INPUT RECORDS:
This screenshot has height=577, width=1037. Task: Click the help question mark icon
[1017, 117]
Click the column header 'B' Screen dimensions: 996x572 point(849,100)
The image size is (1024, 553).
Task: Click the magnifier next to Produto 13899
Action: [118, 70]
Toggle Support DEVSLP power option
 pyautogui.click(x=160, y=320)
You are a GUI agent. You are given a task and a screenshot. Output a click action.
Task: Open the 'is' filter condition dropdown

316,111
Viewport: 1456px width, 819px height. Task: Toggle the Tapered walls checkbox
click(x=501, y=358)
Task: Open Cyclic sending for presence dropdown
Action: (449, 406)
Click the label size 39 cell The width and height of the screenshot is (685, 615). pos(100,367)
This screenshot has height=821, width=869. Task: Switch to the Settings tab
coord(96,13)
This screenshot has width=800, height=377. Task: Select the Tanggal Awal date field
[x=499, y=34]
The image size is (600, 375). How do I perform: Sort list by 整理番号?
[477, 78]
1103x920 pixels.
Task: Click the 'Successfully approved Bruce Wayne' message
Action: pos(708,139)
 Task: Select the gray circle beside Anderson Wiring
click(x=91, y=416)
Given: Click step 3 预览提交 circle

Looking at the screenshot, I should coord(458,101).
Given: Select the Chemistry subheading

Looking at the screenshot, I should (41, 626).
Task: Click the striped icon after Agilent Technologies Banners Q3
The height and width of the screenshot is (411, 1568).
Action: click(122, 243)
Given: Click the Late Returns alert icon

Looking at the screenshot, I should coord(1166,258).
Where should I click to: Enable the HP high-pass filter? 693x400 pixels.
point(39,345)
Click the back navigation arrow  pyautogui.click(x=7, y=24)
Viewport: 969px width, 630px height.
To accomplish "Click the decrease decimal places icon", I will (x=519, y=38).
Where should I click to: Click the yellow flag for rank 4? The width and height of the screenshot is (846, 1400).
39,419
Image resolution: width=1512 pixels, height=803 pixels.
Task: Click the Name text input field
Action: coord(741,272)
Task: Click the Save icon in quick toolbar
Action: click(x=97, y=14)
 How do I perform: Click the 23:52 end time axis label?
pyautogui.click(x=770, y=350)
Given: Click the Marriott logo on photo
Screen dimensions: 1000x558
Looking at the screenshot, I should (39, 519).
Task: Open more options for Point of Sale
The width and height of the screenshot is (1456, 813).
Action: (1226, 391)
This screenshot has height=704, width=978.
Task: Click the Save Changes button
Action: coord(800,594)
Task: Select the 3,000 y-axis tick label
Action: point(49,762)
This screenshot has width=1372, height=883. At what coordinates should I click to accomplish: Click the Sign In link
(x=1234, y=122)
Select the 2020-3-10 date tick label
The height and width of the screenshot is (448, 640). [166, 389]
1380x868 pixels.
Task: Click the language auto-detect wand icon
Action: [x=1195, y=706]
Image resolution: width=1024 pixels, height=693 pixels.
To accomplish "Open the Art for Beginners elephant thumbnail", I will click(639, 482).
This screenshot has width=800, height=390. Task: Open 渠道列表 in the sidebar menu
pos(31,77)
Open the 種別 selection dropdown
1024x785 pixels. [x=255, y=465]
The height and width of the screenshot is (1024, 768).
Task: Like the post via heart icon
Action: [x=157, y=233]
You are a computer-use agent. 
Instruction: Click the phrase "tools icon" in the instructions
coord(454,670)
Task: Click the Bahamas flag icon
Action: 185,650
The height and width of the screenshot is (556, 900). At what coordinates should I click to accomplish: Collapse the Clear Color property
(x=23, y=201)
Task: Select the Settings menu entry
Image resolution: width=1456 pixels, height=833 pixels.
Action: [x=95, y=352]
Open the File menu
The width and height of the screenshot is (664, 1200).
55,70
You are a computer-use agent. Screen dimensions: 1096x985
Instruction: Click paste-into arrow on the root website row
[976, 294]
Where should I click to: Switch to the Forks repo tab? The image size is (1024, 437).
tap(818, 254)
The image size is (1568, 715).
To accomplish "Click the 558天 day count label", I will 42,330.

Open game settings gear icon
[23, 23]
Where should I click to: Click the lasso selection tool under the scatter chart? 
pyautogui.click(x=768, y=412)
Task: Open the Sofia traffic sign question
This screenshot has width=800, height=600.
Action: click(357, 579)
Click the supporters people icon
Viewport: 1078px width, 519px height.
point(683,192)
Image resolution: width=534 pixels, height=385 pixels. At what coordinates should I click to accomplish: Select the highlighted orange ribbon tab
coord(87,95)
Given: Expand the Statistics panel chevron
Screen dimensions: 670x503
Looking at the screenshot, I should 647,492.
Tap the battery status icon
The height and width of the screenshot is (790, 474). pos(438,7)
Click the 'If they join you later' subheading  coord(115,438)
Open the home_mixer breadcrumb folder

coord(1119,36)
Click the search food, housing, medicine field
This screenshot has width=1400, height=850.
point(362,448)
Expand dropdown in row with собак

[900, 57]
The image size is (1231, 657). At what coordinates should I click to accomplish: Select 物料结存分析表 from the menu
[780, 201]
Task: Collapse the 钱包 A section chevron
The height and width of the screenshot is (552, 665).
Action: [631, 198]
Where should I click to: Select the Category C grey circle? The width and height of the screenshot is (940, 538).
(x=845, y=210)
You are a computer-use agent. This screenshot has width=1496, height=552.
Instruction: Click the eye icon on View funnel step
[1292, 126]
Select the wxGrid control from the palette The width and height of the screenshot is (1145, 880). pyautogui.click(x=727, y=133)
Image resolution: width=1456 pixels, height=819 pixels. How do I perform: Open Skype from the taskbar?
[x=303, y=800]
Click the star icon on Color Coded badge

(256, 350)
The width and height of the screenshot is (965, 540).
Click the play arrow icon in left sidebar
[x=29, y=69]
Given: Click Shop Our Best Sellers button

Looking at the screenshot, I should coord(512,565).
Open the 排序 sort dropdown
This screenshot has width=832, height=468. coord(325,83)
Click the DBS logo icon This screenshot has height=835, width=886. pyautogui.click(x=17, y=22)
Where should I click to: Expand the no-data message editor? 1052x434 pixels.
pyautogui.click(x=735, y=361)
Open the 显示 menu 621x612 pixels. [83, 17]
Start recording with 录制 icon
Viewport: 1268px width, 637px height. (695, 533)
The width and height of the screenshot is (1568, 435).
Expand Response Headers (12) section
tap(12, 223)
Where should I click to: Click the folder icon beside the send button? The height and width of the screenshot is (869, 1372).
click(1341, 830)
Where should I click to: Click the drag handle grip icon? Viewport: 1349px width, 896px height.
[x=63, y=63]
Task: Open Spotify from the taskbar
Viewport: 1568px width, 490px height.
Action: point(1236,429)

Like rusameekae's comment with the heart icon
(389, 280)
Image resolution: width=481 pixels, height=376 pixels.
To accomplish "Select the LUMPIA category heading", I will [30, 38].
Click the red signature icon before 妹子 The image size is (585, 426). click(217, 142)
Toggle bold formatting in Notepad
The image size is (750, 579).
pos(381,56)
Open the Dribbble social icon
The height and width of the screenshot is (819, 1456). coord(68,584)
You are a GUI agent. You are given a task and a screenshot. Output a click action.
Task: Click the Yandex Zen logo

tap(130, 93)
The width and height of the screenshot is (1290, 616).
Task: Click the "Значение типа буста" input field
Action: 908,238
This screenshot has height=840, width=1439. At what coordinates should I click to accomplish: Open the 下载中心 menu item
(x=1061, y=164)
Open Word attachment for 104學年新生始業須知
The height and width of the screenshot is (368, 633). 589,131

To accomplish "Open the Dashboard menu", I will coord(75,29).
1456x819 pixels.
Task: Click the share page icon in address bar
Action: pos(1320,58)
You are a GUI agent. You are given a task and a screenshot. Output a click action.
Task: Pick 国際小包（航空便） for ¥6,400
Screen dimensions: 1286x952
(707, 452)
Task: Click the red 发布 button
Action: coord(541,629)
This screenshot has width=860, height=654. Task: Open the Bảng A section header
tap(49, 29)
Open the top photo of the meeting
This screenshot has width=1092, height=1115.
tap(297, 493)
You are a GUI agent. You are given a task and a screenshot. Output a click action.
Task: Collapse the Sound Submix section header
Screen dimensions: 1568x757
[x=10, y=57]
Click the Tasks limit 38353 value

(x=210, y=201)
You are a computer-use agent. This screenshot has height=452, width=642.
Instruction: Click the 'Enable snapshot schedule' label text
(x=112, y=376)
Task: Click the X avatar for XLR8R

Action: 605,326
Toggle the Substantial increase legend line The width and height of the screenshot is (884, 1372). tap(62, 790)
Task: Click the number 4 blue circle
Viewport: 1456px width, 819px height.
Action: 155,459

REQUEST: Retype the records from the line containing "Click the red signature" through the line containing "The height and width of the screenshot is (368, 633).", keeping each line identical to the original.

RESULT FOR THIS TASK:
Click the red signature icon before 妹子 The image size is (585, 426). click(217, 142)
Toggle bold formatting in Notepad
The image size is (750, 579).
pos(381,56)
Open the Dribbble social icon
The height and width of the screenshot is (819, 1456). coord(68,584)
You are a GUI agent. You are given a task and a screenshot. Output a click action.
Task: Click the Yandex Zen logo

tap(130, 93)
The width and height of the screenshot is (1290, 616).
Task: Click the "Значение типа буста" input field
Action: 908,238
This screenshot has height=840, width=1439. At what coordinates should I click to accomplish: Open the 下载中心 menu item
(x=1061, y=164)
Open Word attachment for 104學年新生始業須知
The height and width of the screenshot is (368, 633). 589,131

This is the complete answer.